Ancora cinque minuti
Posticipare la sveglia usando la funzione "snooze" è un'abitudine comune, ma non fa bene e non ci rende più riposati
La sveglia mattutina è un dramma per molti. Dividere le persone nel classico modo – “nottambuli” e “mattinieri” – non è sufficiente: la casistica è più varia, soprattutto all’interno della categoria di coloro che posticipano la sveglia con il tasto snooze. C’è chi imposta sette sveglie perché sa che spegnerà le prime tre durante il dormiveglia senza nemmeno accorgersene; chi mette il cellulare o la sveglia lontano dal letto così è costretto ad alzarsi per spegnerli, ma spesso torna sotto le coperte “ancora cinque minuti”; e chi ne punta una sola, un’ora prima dell’orario in cui deve alzarsi, ma la posticipa ogni dieci minuti fino al momento in cui non è indispensabile uscire dal letto (se non è già troppo tardi).
L’utilità di queste strategie è stata discussa di recente da Dan Ariely, psicologo e professore alla Duke University che cura per il Wall Street Journal una rubrica di domande e risposte.

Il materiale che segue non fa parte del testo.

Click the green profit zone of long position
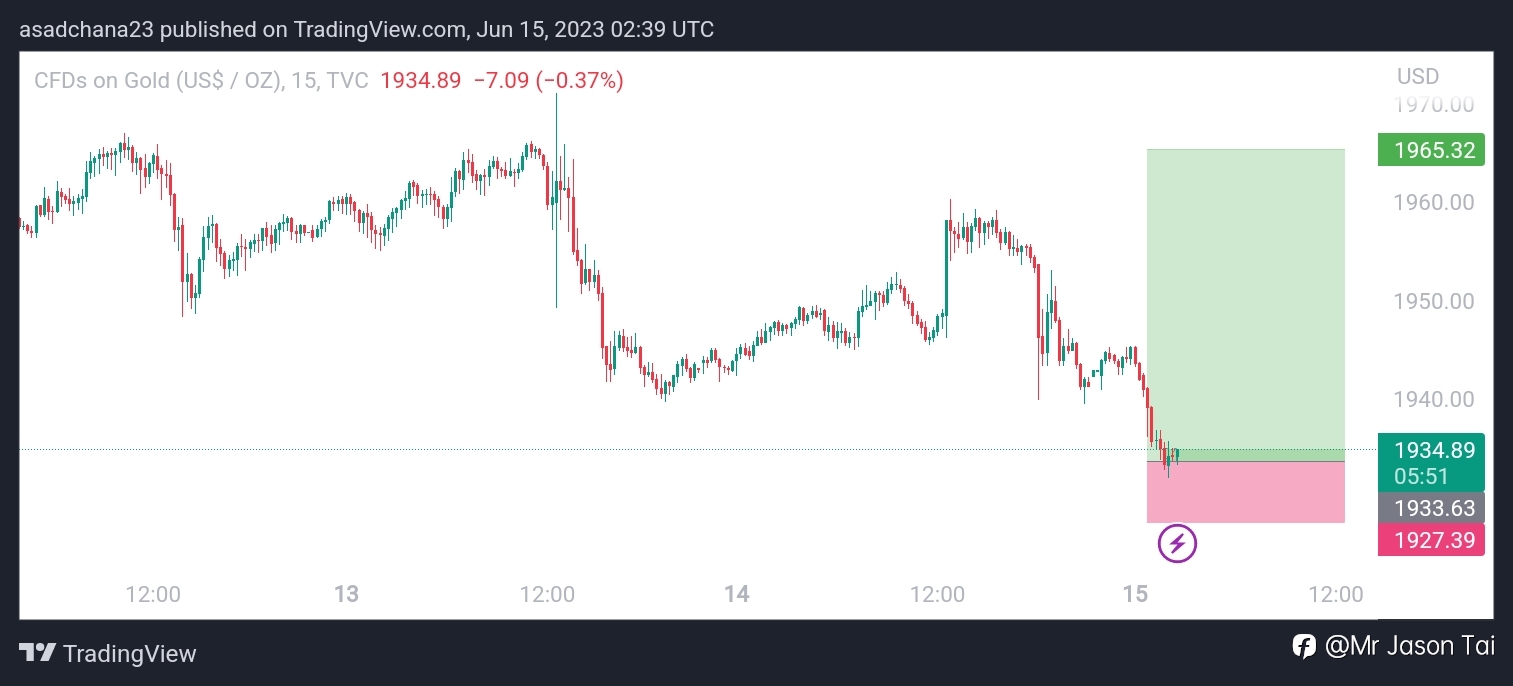The image size is (1513, 686). 1246,304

Ariely ha risposto consigliando al lettore di regolare la sveglia esattamente all’ora in cui si vuole alzare: impostarla un pochino prima, prevedendo in anticipo di posticiparla più volte, è un comportamento controproducente perché in questo modo il nostro corpo non riesce ad abituarsi e a stabilire un nesso tra il suono dell’allarme e il riflesso di alzarsi dal letto. Per ogni comportamento, spiega Ariely, il corpo funziona rispondendo a una regola precisa. Una di queste è, o almeno dovrebbe desiderabilmente essere: quando suona la sveglia, alzati. Se la regola presenta delle variabili (quando suona la sveglia a volte devi alzarti, altre volte puoi aspettare 10 minuti, altre volte anche 20) il nostro corpo inizia a fare confusione e a rendere tutto più difficile.

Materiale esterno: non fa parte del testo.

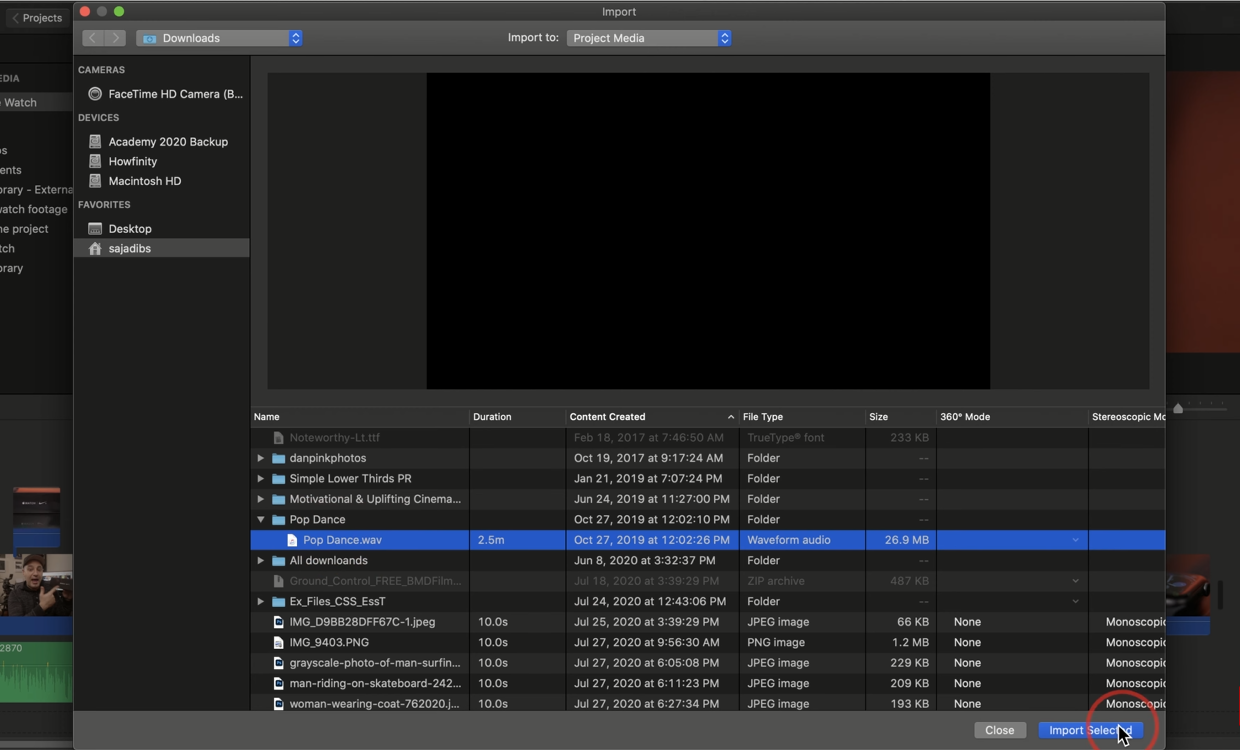The width and height of the screenshot is (1240, 750).
Task: Sort files by Content Created column
Action: 607,417
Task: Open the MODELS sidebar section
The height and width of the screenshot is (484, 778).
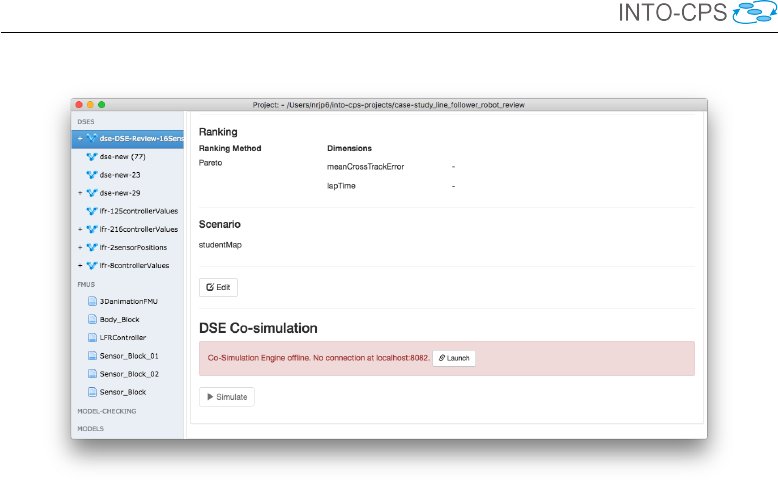Action: click(x=93, y=429)
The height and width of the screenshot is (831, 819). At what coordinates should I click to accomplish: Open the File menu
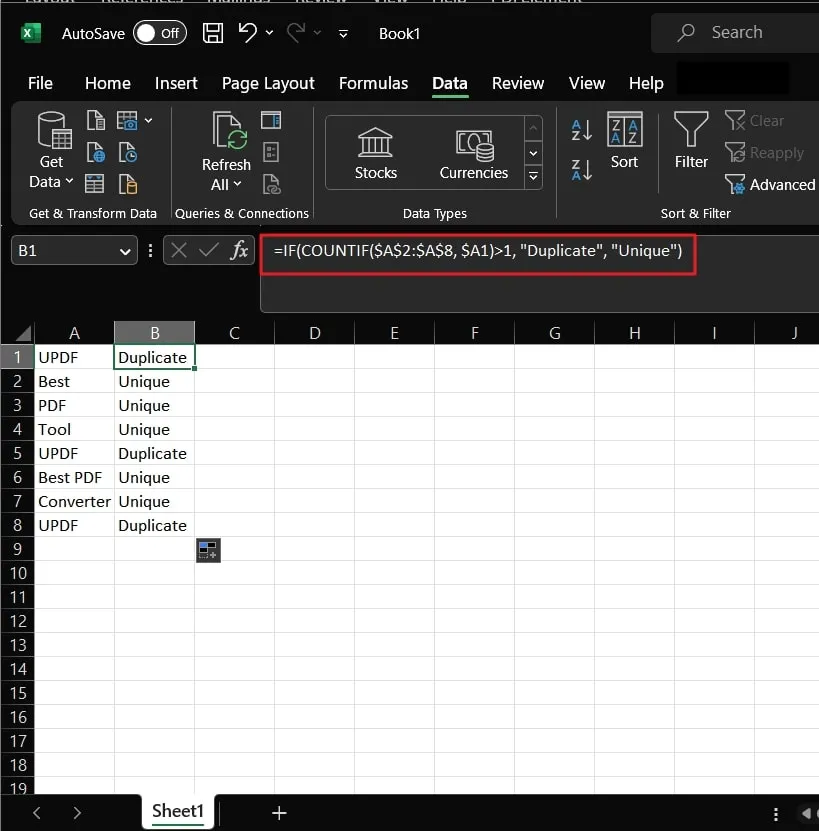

Come per molte altre cose, scrive Ariely, riuscire ad alzarsi immediatamente è solo una questione di allenamento. In questo caso l’esercizio suggerito è semplice: per qualche mese, tutti i giorni, alzarsi subito al primo suono della sveglia. All’inizio è faticoso, ma alla lunga il corpo si abitua. Un altro consiglio per svegliarsi più facilmente è lasciare aperte le persiane: l’alternanza sonno-veglia nel nostro corpo è regolata dal rilascio di una sostanza, la melatonina, che viene prodotta naturalmente in assenza di luce. La concentrazione della melatonina nel sangue è maggiore di notte, con picchi tra le 2 e le 4; in presenza della luce diminuisce, favorendo la veglia. La melatonina viene anche sintetizzata artificialmente e prescritta come farmaco.

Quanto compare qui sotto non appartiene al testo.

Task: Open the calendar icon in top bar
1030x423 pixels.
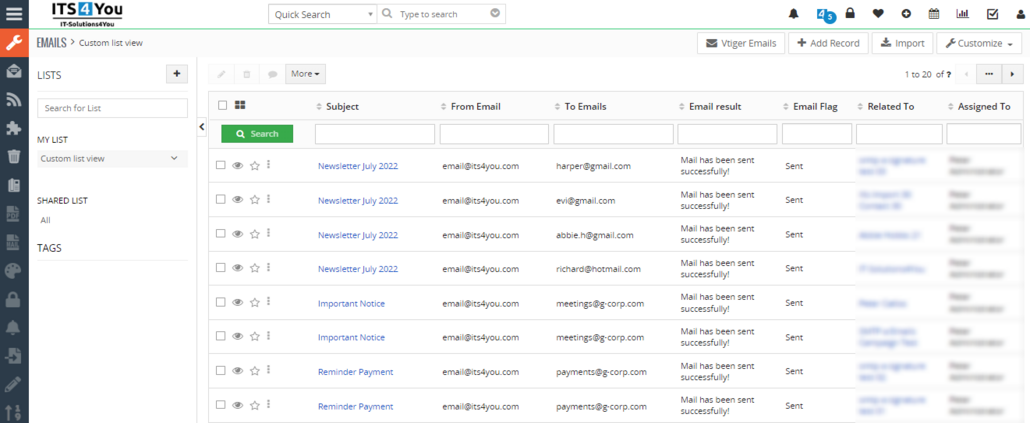Action: [934, 14]
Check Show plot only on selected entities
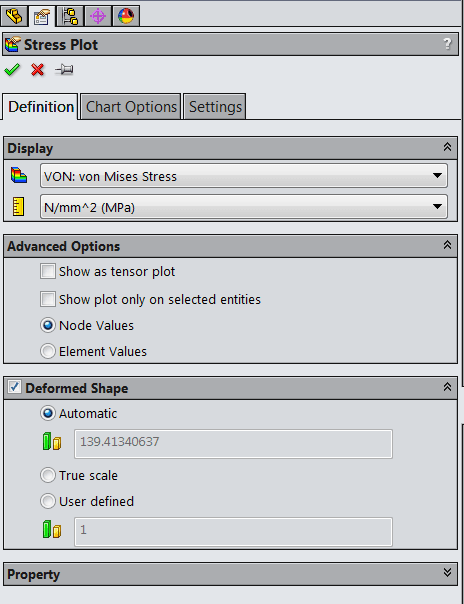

I ricercatori che studiano il sonno, poi, sostengono che interrompere il momento finale del riposo con continue sveglie sia dannoso, e che riaddormentarsi per brevi periodi non abbia alcuna utilità se non vanificare l’effetto ristoratore del sonno. Regolare la sveglia in anticipo per poi restare a letto usando la funzione “snooze”, inoltre, riduce la fase del sonno in cui il corpo recupera le forze. Gli scienziati hanno contato cinque fasi del sonno, distinguendole a seconda delle onde emesse durante una notte di sonno dalle diverse attività cerebrali. Con l’avvicinarsi del mattino aumenta il movimento degli occhi e si entra nella cosiddetta fase REM, quella in cui si sogna, i muscoli sono rilassati e le esperienze più recenti vengono consolidate all’interno della memoria. Chi ha l’abitudine di impostare la sveglia molto prima dell’orario in cui è obbligato ad alzarsi (abitudine che è stata definita snooze button syndrome) accorcia sistematicamente la sua fase REM, danneggiando così il funzionamento delle sue funzioni mentali nel corso della giornata.